Would it surprise you to know that only half of U.S. churchgoers recognize the term “Great Commission”?

When asked if they had previously “heard of the Great Commission,” 51% of U.S. churchgoers said they do not know this term. This question was posed in a recent survey by Barna in partnership with Seed Company. The report continued by saying, “It would be reassuring to assume the other half who know the term are also actually familiar with the passage known by this name, but that proportion is low (17%).

Meanwhile, “the Great Commission” does ring a bell for one in four (25%), though they can’t remember what it is. Six percent of churchgoers are simply not sure whether they have heard this term “the Great Commission” before.” Translating the Great Commission

Go with me for a moment to that mountain outside of Galilee. Some believe it may have been the same mountain where Jesus first selected the disciples. The scripture says, “when they saw Him, they worshiped Him, but some doubted” (Matthew 28:17). The disciples met Jesus there at His request, but they are still confused about the true nature of the Kingdom Jesus had come to establish (Acts 1:1ff). So much happened over the last few weeks that it is hard for them to take it all in. They are still filled with so many questions.
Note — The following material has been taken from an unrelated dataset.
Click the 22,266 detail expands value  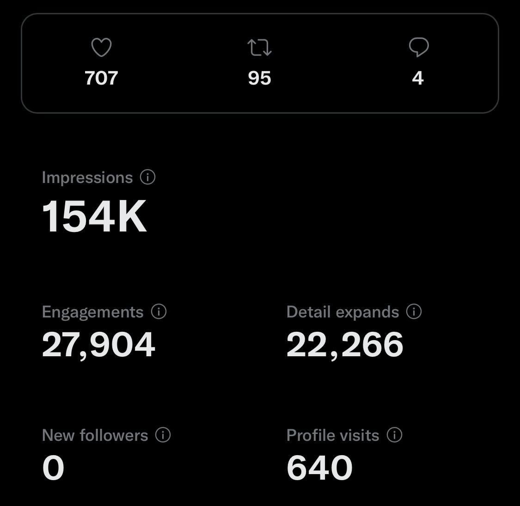tap(345, 345)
Jesus is standing before the disciples in His resurrected body. In plain sight are the nail-scarred hands that held Him to the cross. Those hands had become a familiar sight over the last 40 days as he appeared to them from time to time. But now, with His mission completed He is ready to depart and return to the Father. Last words are immortalized often when people die, but these last words are from the resurrected Son of God who has defeated death and overcome the grave.
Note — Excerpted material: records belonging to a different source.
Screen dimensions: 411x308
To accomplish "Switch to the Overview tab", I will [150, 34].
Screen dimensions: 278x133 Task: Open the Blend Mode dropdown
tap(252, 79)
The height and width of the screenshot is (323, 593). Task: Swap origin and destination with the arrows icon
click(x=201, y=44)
He begins by saying, “All authority in heaven and on earth has been given to me” (verse 18). You don’t question the authority of One who can come back from the dead and walk through walls. So, what He says next has all the power of heaven behind it.

“Go therefore.” The “Go” literally means “as you go”; “therefore” because of the authority He has. The command to go is powered by all the authority of heaven and earth. The participle conveys a continuous action that is already happening right now, but that also continues to happen into the future. So, the idea is more like… “As you’re going along in your life.” Wherever you go, discipleship is a part of your life here or wherever the commission of God may send you.
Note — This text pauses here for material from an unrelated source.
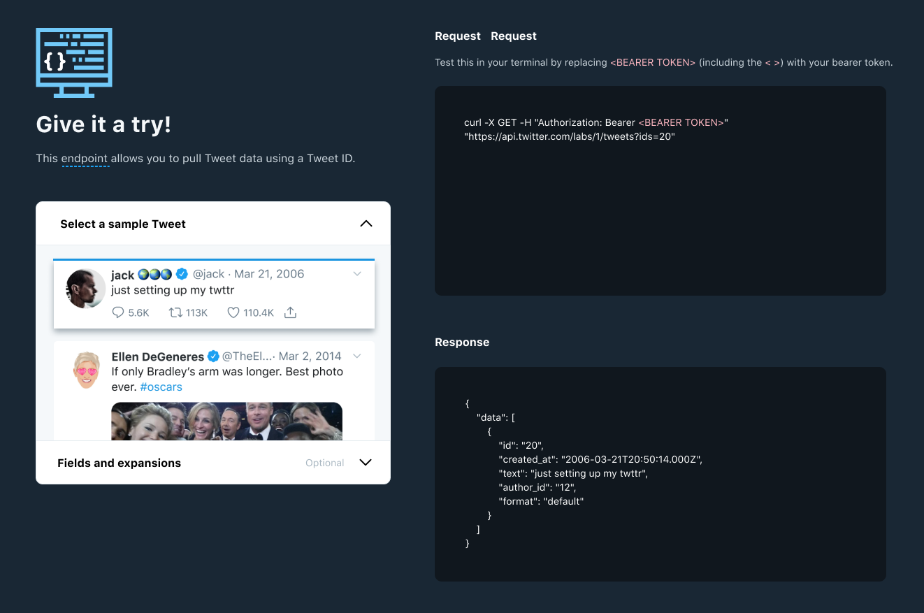
Task: Open the dropdown caret on Ellen's tweet
Action: (x=357, y=356)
“Make disciples.” As His disciples He was their Rabbi and their very aim in life as a disciple was to be just like their Rabbi, even to the point of saying things like He would say them. They were to embody the teaching of their Master, not just have knowledge of it. Jesus told the disciples that people would know they were His disciples by how they loved each other (John 13:35). Now Jesus is commissioning them as they go throughout the world to disciple others as they had been discipled. It is a process of multiplication. Disciples make disciples who make disciples.

“Of all nations.” Literally ethnic-specific units (ethne= nations). We are talking about every tribe and language on the face of the earth. Without Jesus, they are lost. The message is to not leave anyone out. Jesus was not trying to establish a new Jewish sect. His message was for all people everywhere.

“Baptizing them in the name of the Father and of the Son and of the Holy Spirit.” Baptism was to picture a transformed life of one who had died to self, was buried in water symbolizing physical burial and then resurrected to walk a new life of service to Jesus. Disciples were to no longer live for themselves but for Him who died for them. Their life from this point forward was to glorify Christ.

“Teaching them to observe all that I commanded you.” The teaching is more than just imparting knowledge. This is not a trivia contest to see who can answer all the questions correctly. The end goal is obedience. Our faith in Christ is not just fire insurance, but a walk with Christ and a process of being transformed into His likeness in all that we do (Colossians 3:17).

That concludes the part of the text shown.